Timothy Noel
Timothy Noel
Mon, Nov. 5, 2018, 4:30pm
Edward C Taylor Auditorium, Frick B02
Host: Rob Knowles
Visible-light photoredox catalysis in flow – Towards a sustainable production of pharmaceuticals
Visible light photoredox catalysis has received much attention in recent years as a mild and sustainable activation mode for organic molecules.[1] In particular, when coupled with microreactor technology, an efficient irradiation of the reaction medium is achieved.[2] Yet, the use of solar energy to promote visible light mediated reactions is not widespread and adopts energy-inefficient systems like the “flask in the sun”. The efficient use of solar light as perennial energy source in the fine chemical production industry can reduce the dependence on fossil fuels and enable the transition toward a world driven by clean energy.

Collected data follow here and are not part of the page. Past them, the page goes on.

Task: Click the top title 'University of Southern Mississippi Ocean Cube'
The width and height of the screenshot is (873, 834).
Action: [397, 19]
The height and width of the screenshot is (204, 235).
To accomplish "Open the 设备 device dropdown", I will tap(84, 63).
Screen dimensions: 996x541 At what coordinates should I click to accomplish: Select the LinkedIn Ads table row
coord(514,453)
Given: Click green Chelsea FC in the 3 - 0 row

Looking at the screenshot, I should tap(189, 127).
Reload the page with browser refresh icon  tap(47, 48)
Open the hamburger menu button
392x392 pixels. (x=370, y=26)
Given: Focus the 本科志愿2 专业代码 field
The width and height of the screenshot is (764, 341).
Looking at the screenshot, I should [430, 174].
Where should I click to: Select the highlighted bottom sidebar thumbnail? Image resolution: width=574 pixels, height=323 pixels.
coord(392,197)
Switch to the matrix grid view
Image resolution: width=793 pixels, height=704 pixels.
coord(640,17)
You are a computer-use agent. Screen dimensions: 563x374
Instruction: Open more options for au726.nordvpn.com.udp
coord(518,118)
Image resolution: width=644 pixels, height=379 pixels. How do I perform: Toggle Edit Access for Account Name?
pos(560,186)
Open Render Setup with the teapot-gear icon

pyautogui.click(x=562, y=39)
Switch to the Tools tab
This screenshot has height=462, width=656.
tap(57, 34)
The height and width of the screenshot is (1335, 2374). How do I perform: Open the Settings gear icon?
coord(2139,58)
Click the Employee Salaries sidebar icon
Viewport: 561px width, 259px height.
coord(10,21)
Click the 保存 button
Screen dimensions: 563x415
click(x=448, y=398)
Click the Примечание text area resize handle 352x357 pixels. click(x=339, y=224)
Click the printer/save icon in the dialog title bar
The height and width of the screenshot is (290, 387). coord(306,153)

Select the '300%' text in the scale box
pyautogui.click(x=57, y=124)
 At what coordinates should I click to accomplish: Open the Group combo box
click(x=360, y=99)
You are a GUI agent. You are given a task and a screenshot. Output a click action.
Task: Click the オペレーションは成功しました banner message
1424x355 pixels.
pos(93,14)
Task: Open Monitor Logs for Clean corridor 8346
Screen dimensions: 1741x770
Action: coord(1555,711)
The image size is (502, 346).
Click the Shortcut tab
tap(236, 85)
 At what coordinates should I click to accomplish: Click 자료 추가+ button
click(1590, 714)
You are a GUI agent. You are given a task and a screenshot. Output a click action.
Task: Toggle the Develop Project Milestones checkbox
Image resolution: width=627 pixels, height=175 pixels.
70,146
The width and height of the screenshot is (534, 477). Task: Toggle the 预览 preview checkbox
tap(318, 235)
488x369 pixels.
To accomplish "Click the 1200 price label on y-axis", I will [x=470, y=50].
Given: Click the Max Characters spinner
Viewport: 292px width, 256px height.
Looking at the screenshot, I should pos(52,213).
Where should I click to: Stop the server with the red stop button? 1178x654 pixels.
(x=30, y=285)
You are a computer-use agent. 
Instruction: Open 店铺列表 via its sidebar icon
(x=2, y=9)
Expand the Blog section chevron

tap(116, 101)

In this lecture, we will discuss on our work concerning the development of novel synthetic methods using photoredox catalysis and how these methods can benefit from continuous-flow processing.[3] Furthermore, we will discuss a novel device integrating the luminescent solar concentrator (LSC) concept with photomicroreactors (LSC-PM), allowing the direct use of solar light in photochemistry without the need for any intermediate energy conversion.[4] This device is capable of capturing direct and diffuse sunlight, converting it into a narrow wavelength and delivering it to the embedded microchannels. Finally, automation strategies will be detailed upon, including an automated approach to facilitate Stern-Volmer and other luminescence quenching studies[5] and a real-time reaction control unit to cope with variable weather conditions.[6]
REFERENCES
[1] C. K. Prier, D. A. Rankic and D. W. C. MacMillan, Chem. Rev., 2013, 113, 5322-5363.
[2] D. Cambié, C. Bottecchia, N. J. W. Straathof, V. Hessel, T. Noel, Chem. Rev. 2016, 116, 10276-10341.
[3] For some of our most recent work: [a] G. Laudadio, S. Govaerts, Y. Wang, D. Ravelli, H. Koolman, M. Fagnoni, S. Djuric, T. Noel, Angew. Chem. Int. Ed. 2018, 57, 4078-4082. [b] X.-J. Wei, W. Boon, V. Hessel, T. Noel, ACS Catal. 2017, 7, 7136-7140. [c] C. Bottecchia, M. Rubens, S. Gunnoo, V. Hessel, A. Madder, T. Noel, Angew. Chem. Int. Ed. 2017, 56, 12701-12707. [d] N. J. W. Straathof, S. E. Cramer, V. Hessel, T. Noel, Angew. Chem. Int. Ed. 2016, 55, 15549-15553.
[4] [a] D. Cambié, F. Zhao, V. Hessel, M. G. Debije, T. Noel, Angew. Chem. Int. Ed. 2017, 56, 1050-1054. [b] D. Cambié, F. Zhao, V. Hessel, M. G. Debije, T. Noel, React. Chem. Eng. 2017, 2, 561-566. [c] F. Zhao, D. Cambié, J. Janse, E. Wieland, K. P. L. Kuijpers, V. Hessel, M. G. Debije, T. Noel, ACS Sustain. Chem. Eng. 2018, 6, 422-429.
[5] K. P. L. Kuijpers, C. Bottecchia, D. Cambie, K. Drummen, N. Koenig, T. Noel, Angew. Chem. Int. Ed. 2018, 57, 11278-11282.
[6] F. Zhao, D. Cambié, V. Hessel, M. G. Debije, T. Noel, Green. Chem. 2018, 20, 2459-2464.